[start]
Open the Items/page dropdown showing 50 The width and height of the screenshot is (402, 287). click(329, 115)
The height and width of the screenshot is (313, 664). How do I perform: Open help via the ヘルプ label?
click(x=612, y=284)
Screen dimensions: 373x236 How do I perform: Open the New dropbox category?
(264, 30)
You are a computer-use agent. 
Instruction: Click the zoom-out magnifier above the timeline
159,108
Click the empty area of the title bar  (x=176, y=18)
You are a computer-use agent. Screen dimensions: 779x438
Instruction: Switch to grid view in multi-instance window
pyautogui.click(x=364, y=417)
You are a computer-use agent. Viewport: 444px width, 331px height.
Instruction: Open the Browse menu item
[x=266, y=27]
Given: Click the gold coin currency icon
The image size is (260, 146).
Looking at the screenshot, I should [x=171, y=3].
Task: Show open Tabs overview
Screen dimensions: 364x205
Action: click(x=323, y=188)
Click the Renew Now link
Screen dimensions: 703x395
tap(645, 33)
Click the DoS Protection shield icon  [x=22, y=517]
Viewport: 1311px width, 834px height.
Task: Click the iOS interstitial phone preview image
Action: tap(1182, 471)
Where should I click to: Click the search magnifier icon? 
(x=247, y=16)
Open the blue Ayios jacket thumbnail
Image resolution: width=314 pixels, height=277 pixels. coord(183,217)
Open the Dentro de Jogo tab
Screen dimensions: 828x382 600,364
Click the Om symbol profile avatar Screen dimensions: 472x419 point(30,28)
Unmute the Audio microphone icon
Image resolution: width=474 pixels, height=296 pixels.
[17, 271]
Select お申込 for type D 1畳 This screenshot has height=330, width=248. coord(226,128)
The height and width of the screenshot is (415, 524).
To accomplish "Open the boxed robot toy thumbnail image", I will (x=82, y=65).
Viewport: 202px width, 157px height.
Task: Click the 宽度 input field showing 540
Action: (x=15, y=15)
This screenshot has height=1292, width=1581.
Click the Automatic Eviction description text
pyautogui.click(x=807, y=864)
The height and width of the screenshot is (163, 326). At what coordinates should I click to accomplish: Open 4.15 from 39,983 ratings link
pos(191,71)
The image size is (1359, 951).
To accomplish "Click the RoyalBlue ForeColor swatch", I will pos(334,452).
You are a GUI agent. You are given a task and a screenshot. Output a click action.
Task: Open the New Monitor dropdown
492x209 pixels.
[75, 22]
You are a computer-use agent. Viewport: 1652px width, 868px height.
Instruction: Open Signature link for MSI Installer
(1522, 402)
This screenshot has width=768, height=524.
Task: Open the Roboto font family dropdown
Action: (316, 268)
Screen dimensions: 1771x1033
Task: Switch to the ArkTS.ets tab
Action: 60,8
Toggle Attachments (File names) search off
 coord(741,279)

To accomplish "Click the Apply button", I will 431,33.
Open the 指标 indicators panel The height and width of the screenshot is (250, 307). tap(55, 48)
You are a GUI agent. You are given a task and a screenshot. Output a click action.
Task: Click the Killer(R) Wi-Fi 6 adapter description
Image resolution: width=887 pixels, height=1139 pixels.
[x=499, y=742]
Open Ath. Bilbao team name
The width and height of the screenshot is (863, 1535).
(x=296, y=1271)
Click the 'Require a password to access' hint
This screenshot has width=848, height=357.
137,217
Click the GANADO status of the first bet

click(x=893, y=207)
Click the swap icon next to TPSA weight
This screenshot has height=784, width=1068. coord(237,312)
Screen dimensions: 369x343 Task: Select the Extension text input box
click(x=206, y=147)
[end]
Edit the entries above so that each "magnifier" becomes "lens", with nothing else altered.

#### Solved problem:
Open the Items/page dropdown showing 50 The width and height of the screenshot is (402, 287). click(329, 115)
The height and width of the screenshot is (313, 664). How do I perform: Open help via the ヘルプ label?
click(x=612, y=284)
Screen dimensions: 373x236 How do I perform: Open the New dropbox category?
(264, 30)
You are a computer-use agent. 
Instruction: Click the zoom-out lens above the timeline
159,108
Click the empty area of the title bar  (x=176, y=18)
You are a computer-use agent. Screen dimensions: 779x438
Instruction: Switch to grid view in multi-instance window
pyautogui.click(x=364, y=417)
You are a computer-use agent. Viewport: 444px width, 331px height.
Instruction: Open the Browse menu item
[x=266, y=27]
Given: Click the gold coin currency icon
The image size is (260, 146).
Looking at the screenshot, I should [x=171, y=3].
Task: Show open Tabs overview
Screen dimensions: 364x205
Action: click(x=323, y=188)
Click the Renew Now link
Screen dimensions: 703x395
tap(645, 33)
Click the DoS Protection shield icon  [x=22, y=517]
Viewport: 1311px width, 834px height.
Task: Click the iOS interstitial phone preview image
Action: tap(1182, 471)
Where should I click to: Click the search lens icon? 
(x=247, y=16)
Open the blue Ayios jacket thumbnail
Image resolution: width=314 pixels, height=277 pixels. coord(183,217)
Open the Dentro de Jogo tab
Screen dimensions: 828x382 600,364
Click the Om symbol profile avatar Screen dimensions: 472x419 point(30,28)
Unmute the Audio microphone icon
Image resolution: width=474 pixels, height=296 pixels.
[17, 271]
Select お申込 for type D 1畳 This screenshot has height=330, width=248. coord(226,128)
The height and width of the screenshot is (415, 524).
To accomplish "Open the boxed robot toy thumbnail image", I will (x=82, y=65).
Viewport: 202px width, 157px height.
Task: Click the 宽度 input field showing 540
Action: (x=15, y=15)
This screenshot has height=1292, width=1581.
Click the Automatic Eviction description text
pyautogui.click(x=807, y=864)
The height and width of the screenshot is (163, 326). At what coordinates should I click to accomplish: Open 4.15 from 39,983 ratings link
pos(191,71)
The image size is (1359, 951).
To accomplish "Click the RoyalBlue ForeColor swatch", I will pos(334,452).
You are a GUI agent. You are given a task and a screenshot. Output a click action.
Task: Open the New Monitor dropdown
492x209 pixels.
[75, 22]
You are a computer-use agent. Viewport: 1652px width, 868px height.
Instruction: Open Signature link for MSI Installer
(1522, 402)
This screenshot has width=768, height=524.
Task: Open the Roboto font family dropdown
Action: (316, 268)
Screen dimensions: 1771x1033
Task: Switch to the ArkTS.ets tab
Action: 60,8
Toggle Attachments (File names) search off
 coord(741,279)

To accomplish "Click the Apply button", I will 431,33.
Open the 指标 indicators panel The height and width of the screenshot is (250, 307). tap(55, 48)
You are a GUI agent. You are given a task and a screenshot. Output a click action.
Task: Click the Killer(R) Wi-Fi 6 adapter description
Image resolution: width=887 pixels, height=1139 pixels.
[x=499, y=742]
Open Ath. Bilbao team name
The width and height of the screenshot is (863, 1535).
(x=296, y=1271)
Click the 'Require a password to access' hint
This screenshot has width=848, height=357.
137,217
Click the GANADO status of the first bet

click(x=893, y=207)
Click the swap icon next to TPSA weight
This screenshot has height=784, width=1068. coord(237,312)
Screen dimensions: 369x343 Task: Select the Extension text input box
click(x=206, y=147)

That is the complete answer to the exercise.